What is the output of the following code?

public class MyClass {
static long test(double fruit, float vegetable) {
return (int) fruit + vegetable;
}
public static void main(String args[]) {
int y = 4;
int x = (y = 1);
System.out.println(test((long)x, (float) y));
}
}

Answer 14

The code cannot be compiled because the cast ‘(int) fruit + vegetable’ only casts fruit to int but not the whole expression.

Question 15

What is the output of the following code?

short height = 1, weight = 3;
short zebra = (byte) weight * (byte) height;
double ox = 1 + height * 2 + weight;
long giraffe = 1 + 9 % height + 1;
System.out.println(zebra);
System.out.println(ox);
System.out.println(giraffe);

Answer 15

The code does not compile because of the second line. multiplying weight and height will result in an int, which does not fit in a short, unless casted.

Question 16

The following code snippet will print ‘true’.

short s = Short.MAX_VALUE;
char c = s;
System.out.println( c == Short.MAX_VALUE);

Answer 16

This will not compile because a short “variable” can never be assigned to a char without explicit casting.
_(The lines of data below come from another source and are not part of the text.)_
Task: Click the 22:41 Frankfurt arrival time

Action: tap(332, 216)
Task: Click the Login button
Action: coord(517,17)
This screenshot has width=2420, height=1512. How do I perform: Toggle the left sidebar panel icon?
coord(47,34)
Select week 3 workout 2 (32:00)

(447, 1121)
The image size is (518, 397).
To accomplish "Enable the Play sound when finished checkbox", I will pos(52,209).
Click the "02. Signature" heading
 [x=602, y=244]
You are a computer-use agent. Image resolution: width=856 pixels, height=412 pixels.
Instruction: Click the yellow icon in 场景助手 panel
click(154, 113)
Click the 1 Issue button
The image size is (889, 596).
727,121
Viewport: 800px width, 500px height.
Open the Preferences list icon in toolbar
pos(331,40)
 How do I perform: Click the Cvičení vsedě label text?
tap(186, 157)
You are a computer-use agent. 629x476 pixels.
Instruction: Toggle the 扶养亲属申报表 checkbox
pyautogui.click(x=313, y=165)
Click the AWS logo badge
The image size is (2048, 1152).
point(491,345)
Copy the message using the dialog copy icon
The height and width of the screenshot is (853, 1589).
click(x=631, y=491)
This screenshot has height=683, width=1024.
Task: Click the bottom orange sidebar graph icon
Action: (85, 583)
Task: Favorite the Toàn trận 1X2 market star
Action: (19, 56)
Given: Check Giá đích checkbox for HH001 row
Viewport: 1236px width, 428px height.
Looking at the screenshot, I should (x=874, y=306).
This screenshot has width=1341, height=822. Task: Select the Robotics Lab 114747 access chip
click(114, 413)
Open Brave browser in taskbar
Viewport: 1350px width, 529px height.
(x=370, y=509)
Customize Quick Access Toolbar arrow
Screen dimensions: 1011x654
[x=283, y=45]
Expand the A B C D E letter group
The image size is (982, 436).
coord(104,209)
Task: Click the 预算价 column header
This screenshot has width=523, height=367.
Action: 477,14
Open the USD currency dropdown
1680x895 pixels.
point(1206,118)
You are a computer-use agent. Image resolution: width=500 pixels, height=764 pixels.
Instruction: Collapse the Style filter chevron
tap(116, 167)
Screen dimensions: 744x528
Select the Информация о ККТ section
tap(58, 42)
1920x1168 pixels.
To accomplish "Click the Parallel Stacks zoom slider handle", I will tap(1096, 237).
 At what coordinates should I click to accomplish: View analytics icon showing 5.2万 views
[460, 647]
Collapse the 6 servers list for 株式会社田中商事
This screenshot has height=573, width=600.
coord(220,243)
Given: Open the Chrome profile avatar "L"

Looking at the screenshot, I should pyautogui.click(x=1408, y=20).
A short “constant” i.e. a short variable defined as final, can be assigned to a char only if the value fits into a char.

short s = 1;
byte b = s; => this will also not compile because although value is small enough to be held by a byte but the Right Hand Side i.e. s is a variable and not a constant.

final short s = 1;
byte b = s; => This is fine because s is a constant and the value fits into a byte.

final short s = 200;
byte b = s; => This is invalid because although s is a constant but the value does not fit into a byte.

Implicit narrowing occurs only for byte, char, short, and int. Remember that it does not occur for long, float, or double. So, this will not compile: int i = 129L; However, an implicit widening conversion from long to a float or a double is valid:

long l = 10L;
float f = l; //valid
double d = l; //valid

Question 17

What will the following code print?

public class TestClass{
static char ch;
static float f;
static boolean bool;
public static void main(String[] args){
System.out.print(f);
System.out.print(“ “);
System.out.print(ch);
System.out.print(“ “);
System.out.print(bool);
}
}

A. 0.0 false
B. 0.0ffalse
C. 0.0 0 false
D. 0.0true
E. 0.0ftrue
F. 0.0f 0 true

Answer 17

A.

This question tests you on two aspects -

the default values that are given to variables of various primitive types. You should remember that all numeric types, including char, get the value of 0 (or 0.0 for float and double) and boolean gets the value of false.
how the value is printed by System.out.print method - java.lang.System class has a public static variable named out, which is of class java.io.PrintStream.The PrintStream class has multiple print/println methods for printing out primitive values as well as objects.
For byte, short, and int, these print/println methods simply print the integer value as it is.

For char, the print/println methods translate the character into one or more bytes according to the platform’s default character encoding. That is why while printing a char value of 0, a blank space is printed instead of 0 (even though the char’s integral value is 0).

For long, float, and double values, these print/println methods use the respective primitive wrapper class’s toString method to get the String representation of that primitive. For example, to print the value of a float variable f, it internally calls Float.toString(f). Now, this method doesn’t append an “f” at the end of a float value. That is why a float value of 0.0 is printed as 0.0 and not 0.0f.